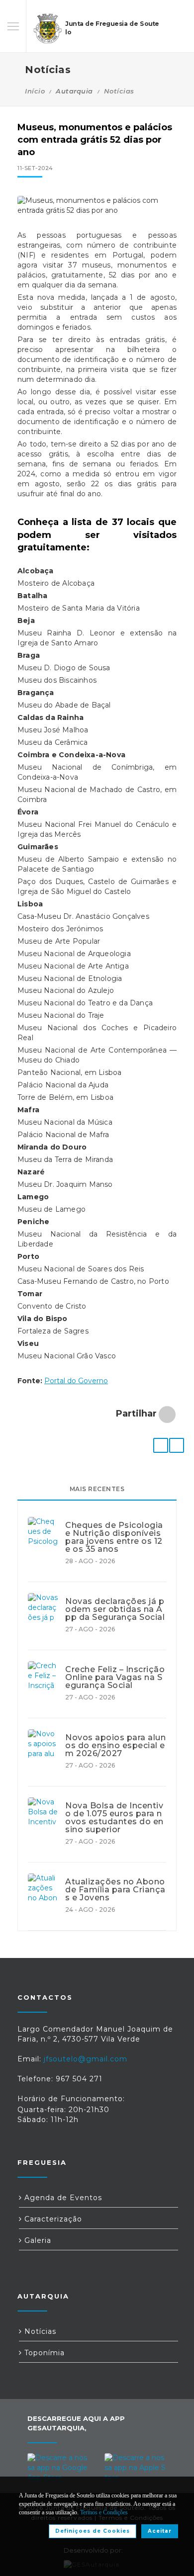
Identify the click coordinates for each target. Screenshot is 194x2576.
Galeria (36, 2240)
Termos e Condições (104, 2512)
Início (35, 91)
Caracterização (52, 2219)
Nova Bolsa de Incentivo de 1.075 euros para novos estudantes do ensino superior (114, 1818)
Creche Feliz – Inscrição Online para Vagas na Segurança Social (115, 1677)
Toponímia (43, 2352)
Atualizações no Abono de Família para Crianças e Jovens (115, 1890)
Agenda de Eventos (62, 2197)
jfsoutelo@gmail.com (85, 2058)
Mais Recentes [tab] (97, 1489)
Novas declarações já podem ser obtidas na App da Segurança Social (115, 1609)
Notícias (119, 91)
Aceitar (160, 2531)
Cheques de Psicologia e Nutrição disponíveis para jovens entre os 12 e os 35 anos (114, 1537)
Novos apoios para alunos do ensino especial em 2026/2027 (115, 1746)
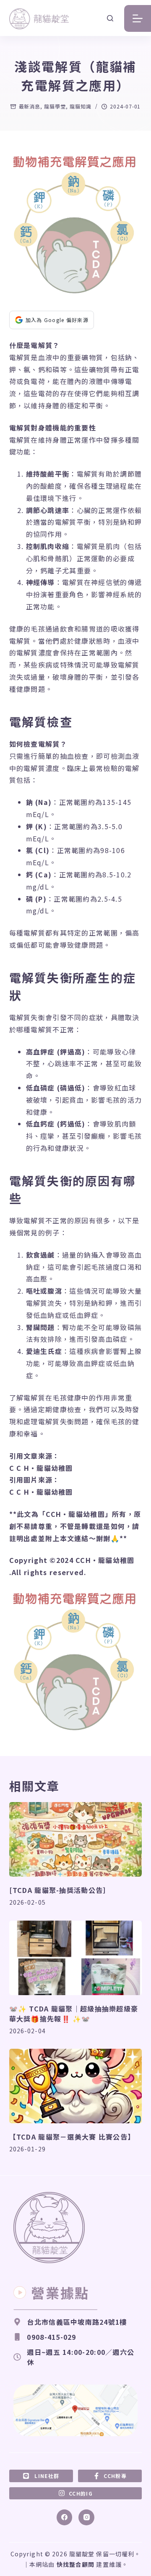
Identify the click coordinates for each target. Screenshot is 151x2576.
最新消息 (30, 106)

....

From the entries above, say how many lines contain "each". Only the number is wanted.

● WRITTEN SOLUTION:
2